## Exercise requirements
For every entry, output the exact wording.
BEGIN
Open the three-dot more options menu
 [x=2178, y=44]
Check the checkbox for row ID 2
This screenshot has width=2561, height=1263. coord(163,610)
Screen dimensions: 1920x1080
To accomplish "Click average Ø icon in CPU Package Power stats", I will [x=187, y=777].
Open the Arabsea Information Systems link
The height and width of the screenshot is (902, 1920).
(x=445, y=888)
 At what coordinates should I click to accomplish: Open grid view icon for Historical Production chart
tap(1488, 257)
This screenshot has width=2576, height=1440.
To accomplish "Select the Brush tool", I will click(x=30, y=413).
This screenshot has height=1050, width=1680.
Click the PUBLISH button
END
## Result of this exercise
Open the three-dot more options menu
 [x=2178, y=44]
Check the checkbox for row ID 2
This screenshot has width=2561, height=1263. coord(163,610)
Screen dimensions: 1920x1080
To accomplish "Click average Ø icon in CPU Package Power stats", I will [x=187, y=777].
Open the Arabsea Information Systems link
The height and width of the screenshot is (902, 1920).
(x=445, y=888)
 At what coordinates should I click to accomplish: Open grid view icon for Historical Production chart
tap(1488, 257)
This screenshot has width=2576, height=1440.
To accomplish "Select the Brush tool", I will click(x=30, y=413).
This screenshot has height=1050, width=1680.
Click the PUBLISH button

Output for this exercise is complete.